On-Demand Modulation of Extracellular Matrix Mechanics for Studying RhoA Activation in Primary and Metastatic Colorectal Cancer

PROJECT SUMMARY Despite innovations in diagnosis and treatment, colorectal cancer (CRC) remains one the most common causes of cancer-related deaths in the United States. During tumorigenesis, the extracellular matrix (ECM) drastically stiffens, resulting in a self-amplifying feedback loop, furthering cancer progression; in CRC, increased matrix

elasticity is correlated with more advanced stages and worse treatment outcomes.

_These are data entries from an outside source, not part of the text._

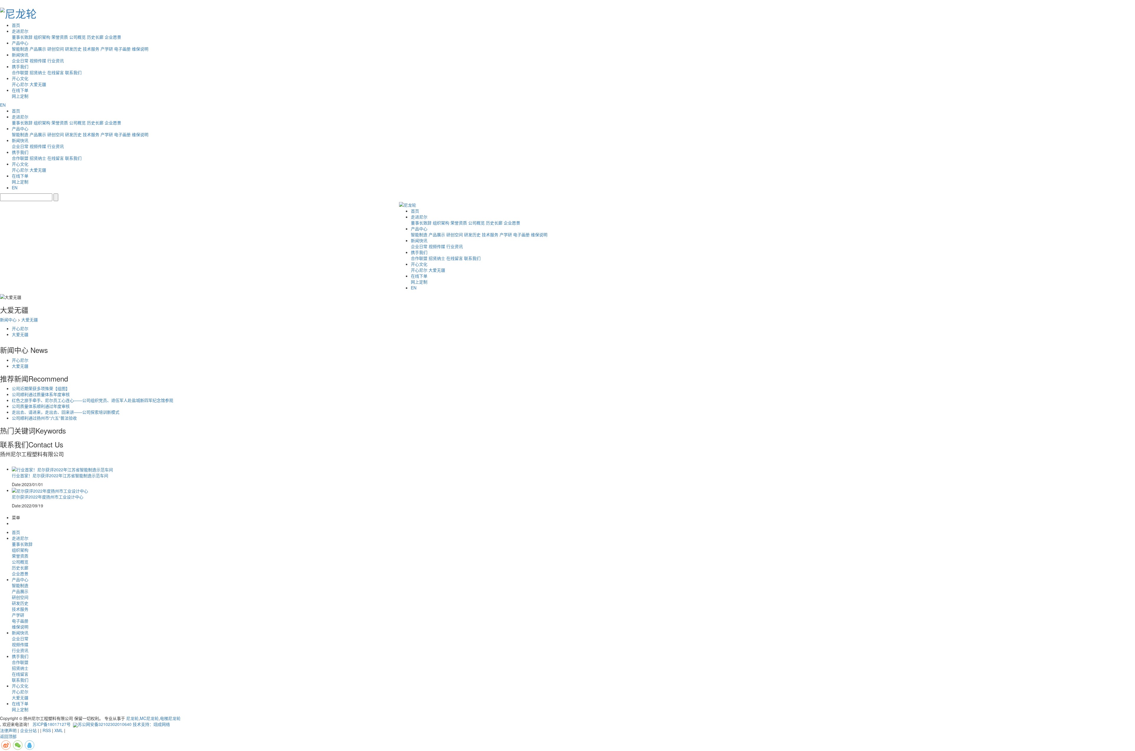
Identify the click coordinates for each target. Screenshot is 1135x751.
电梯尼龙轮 (170, 718)
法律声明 (8, 730)
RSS (47, 730)
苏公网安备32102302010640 (105, 724)
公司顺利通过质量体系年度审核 (41, 394)
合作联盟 (20, 72)
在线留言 (55, 72)
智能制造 (20, 49)
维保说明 (140, 49)
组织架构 (42, 37)
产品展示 (38, 49)
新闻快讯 (20, 55)
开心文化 (20, 78)
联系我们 (73, 72)
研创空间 (55, 49)
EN (3, 105)
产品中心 (20, 43)
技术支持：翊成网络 (151, 724)
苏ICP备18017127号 (52, 724)
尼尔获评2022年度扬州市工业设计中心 (47, 497)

Cells sense tissue stiffness via integrins, which relay biochemical signals down many pathways, including the Rho/ROCK pathway. The Rho/ROCK pathway has been shown to be highly dysregulated in many cancers, but its role in CRC is still highly

debated: some studies have shown elevated levels in metastatic lesions, whereas others have correlated inactivation of this pathway with metastasis. Herein, we propose to study the mechanical contributions to RhoA activation and how this may lead to increased proliferation and signaling, with a particular emphasis on

comparing the mechanical environments of the colon and the liver—the most common metastatic site, which has been shown to be significantly stiffer than the primary tumor tissue. We will develop a novel hydrogel biomaterial that can stiffen around cells from 1kPa (primary tumor) to 6kPa (liver metastatic tumor) upon exposure to 365nm

light over the course of the week, by employing photomediated oxime ligation, a chemistry we have pioneered in our previous work for making photostiffening hydrogels as well as immobilizing full-length proteins in natural and synthetic materials. To encode for subsequent cell release for downstream assays, we will develop a suite

of enzymatically sensitive peptide crosslinkers to enable bioorthogonal, user-defined hydrogel degradation. In Aim 2, we will examine RhoA activation in primary patient-derived CRC tumor organoids as a function of progressive stiffening of the matrix, and compare to levels of RhoA activation in metastatic cancer organoid lines

in stiff gels, via pull-down assays, Western blotting, and a lentivirally transduced biosensor construct. In Aim 3, we will investigate the mechanical memory of RhoA activation in metastatic tumor organoid lines and whether is reversable upon systematic softening of the matrix back to baseline, primary colon stiffnesses. We expect results

from these studies will result in novel insights into the role of matrix mechanics in CRC progression and potentially open the door for biophysical routes of tumor resolution and treatment.